This will be a short entry, as from here on out, based on my belief that Kendall has been the main character for the entire series, I will only point out what matters in that regard.

It’s still very possible that someone else has an ace up their sleeve, but at the end of this episode Kendall had pushed his sister out by promising her that she would be equal. (She immediately understood this lie as soon as it was announced that Kendall and Roman would be co-chiefs.) (I’m suddenly remembering an episode of The Office where the brilliant (haha) David Wallace decided that Dunder-Mifflin should have two co-managers. Oscar, the only smart person in that place made a joke, “Yes, what country doesn’t have two presidents? How about the two Popes?” — something to that effect.)

Anyway, once Shiv was shivved by Kendall and Rom, the announcement was made by the board of directors and everyone knew before the opening bell of Wall Street on Monday, Kendall made his next shiv. This time it was to tarnish his father’s image by using soft (Trump would call it “fake”) media to spread the rumor that his father was losing it and his children had been making all the decisions. This went against everything that Ken’s brother believed, so this was a power move, ultimately, against Roman. He hasn’t knifed him well enough, and he now has an enemy in his sister, but it’s a start.

- _Entries supplied_
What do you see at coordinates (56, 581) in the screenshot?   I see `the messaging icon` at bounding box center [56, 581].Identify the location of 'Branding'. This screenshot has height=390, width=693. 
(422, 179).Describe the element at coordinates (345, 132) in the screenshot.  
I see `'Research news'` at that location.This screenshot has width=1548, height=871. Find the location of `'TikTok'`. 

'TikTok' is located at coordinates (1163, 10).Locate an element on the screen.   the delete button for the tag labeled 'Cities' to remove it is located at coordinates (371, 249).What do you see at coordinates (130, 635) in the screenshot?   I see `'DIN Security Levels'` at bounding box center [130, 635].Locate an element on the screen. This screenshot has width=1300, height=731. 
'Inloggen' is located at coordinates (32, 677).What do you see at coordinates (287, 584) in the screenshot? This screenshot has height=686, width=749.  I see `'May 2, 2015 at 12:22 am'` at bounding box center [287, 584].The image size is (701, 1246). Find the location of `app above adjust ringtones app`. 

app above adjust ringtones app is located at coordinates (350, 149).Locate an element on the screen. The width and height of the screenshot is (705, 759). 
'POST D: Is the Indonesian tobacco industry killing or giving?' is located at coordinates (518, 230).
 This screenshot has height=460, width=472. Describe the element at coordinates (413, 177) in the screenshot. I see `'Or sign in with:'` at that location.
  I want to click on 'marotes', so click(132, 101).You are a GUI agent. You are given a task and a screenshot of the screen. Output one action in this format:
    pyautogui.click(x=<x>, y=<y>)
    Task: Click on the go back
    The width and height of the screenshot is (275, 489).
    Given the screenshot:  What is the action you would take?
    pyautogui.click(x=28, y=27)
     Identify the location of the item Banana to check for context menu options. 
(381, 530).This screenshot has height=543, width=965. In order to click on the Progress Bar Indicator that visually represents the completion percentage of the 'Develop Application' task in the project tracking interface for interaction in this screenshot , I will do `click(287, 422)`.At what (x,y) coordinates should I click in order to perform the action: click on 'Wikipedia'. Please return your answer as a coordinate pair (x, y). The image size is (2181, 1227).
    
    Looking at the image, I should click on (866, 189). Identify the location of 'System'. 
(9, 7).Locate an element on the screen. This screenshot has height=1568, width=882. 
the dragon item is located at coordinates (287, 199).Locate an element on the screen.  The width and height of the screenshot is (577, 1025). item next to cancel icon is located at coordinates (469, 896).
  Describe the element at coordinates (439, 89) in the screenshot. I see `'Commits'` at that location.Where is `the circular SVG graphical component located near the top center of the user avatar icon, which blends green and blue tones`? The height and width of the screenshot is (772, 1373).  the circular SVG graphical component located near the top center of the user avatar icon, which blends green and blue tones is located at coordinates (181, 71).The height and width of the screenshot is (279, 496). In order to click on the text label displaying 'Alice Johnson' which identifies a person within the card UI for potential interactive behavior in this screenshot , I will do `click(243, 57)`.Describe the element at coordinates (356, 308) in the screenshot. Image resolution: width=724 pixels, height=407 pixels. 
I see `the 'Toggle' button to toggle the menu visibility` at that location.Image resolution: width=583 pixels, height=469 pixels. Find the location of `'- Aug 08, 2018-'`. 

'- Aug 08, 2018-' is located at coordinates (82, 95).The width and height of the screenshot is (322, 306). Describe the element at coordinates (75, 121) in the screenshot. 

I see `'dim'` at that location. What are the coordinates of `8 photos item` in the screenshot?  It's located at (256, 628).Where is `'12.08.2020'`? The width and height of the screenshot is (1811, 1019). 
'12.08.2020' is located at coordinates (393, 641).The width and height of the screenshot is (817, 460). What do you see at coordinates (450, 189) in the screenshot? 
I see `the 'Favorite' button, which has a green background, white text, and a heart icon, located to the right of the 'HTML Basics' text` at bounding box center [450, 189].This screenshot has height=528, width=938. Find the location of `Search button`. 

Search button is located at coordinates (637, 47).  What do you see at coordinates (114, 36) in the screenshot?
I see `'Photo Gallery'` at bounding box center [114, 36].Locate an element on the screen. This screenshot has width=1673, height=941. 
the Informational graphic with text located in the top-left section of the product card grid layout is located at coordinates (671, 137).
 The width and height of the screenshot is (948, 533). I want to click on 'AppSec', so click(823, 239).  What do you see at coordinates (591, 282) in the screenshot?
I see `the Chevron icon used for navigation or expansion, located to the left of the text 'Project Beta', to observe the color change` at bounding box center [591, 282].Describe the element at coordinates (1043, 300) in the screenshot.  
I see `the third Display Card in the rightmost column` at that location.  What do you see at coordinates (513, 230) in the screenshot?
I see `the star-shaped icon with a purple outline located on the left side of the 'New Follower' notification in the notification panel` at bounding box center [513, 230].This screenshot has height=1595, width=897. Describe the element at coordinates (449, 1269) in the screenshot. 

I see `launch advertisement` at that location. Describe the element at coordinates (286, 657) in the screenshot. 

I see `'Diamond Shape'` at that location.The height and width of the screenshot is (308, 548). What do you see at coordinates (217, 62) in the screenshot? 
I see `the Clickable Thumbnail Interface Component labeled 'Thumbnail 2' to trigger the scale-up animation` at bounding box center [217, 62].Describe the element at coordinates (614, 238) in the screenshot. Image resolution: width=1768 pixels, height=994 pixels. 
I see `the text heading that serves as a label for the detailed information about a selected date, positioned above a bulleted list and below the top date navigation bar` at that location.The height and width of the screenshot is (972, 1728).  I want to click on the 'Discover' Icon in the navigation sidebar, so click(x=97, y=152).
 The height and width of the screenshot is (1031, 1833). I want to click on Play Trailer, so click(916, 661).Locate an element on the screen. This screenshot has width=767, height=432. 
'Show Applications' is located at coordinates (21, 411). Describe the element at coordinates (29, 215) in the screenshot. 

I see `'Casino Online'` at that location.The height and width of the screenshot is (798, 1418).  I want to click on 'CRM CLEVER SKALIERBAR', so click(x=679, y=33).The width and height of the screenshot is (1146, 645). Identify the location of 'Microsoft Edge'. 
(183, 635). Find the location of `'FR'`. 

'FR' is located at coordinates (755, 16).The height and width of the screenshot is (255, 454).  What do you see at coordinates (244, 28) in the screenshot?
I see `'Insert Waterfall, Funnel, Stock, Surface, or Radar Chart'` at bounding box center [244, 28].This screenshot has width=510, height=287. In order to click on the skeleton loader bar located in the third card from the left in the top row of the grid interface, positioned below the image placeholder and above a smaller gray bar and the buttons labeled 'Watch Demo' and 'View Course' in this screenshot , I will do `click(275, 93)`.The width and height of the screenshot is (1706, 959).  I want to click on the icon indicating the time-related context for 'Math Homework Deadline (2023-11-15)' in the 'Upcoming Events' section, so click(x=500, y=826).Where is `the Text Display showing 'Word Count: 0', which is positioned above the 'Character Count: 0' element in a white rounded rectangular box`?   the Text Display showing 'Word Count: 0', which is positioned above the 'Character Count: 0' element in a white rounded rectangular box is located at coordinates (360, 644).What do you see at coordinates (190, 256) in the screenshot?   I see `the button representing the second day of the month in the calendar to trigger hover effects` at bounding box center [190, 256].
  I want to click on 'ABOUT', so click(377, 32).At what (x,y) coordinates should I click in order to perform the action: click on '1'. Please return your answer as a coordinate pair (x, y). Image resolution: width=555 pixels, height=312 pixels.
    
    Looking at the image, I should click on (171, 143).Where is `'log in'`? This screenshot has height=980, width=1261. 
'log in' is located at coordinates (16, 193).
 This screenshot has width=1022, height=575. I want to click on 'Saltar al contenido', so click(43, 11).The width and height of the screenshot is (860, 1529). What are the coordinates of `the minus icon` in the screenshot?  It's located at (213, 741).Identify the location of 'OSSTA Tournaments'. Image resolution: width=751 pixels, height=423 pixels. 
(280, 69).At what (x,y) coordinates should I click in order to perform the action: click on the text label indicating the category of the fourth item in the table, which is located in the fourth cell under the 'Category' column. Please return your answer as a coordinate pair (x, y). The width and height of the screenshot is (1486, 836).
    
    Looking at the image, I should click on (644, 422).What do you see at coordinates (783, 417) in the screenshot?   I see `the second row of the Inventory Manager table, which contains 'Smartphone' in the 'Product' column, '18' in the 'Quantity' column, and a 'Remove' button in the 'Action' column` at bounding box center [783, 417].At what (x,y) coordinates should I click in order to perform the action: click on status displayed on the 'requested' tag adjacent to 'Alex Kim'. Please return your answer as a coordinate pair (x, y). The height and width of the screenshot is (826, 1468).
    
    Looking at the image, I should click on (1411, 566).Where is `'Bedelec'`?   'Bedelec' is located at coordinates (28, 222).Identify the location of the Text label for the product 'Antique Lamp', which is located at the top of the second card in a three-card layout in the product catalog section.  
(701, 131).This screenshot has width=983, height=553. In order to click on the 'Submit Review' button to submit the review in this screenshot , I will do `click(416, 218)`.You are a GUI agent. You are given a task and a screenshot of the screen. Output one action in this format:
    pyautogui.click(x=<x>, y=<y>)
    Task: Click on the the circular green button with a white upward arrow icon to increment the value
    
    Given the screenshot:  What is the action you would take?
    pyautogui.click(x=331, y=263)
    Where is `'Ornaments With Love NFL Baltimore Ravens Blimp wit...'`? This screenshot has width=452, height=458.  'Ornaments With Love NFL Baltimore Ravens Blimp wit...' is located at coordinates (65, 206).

- _Task statement_
Which people does the entry about Kendall refer to by name? Use only the entry about Kendall to answer.

- _Result of this exercise_
- Kendall (also "Ken")
- Shiv
- Roman (also "Rom")
- David Wallace
- Oscar
- Trump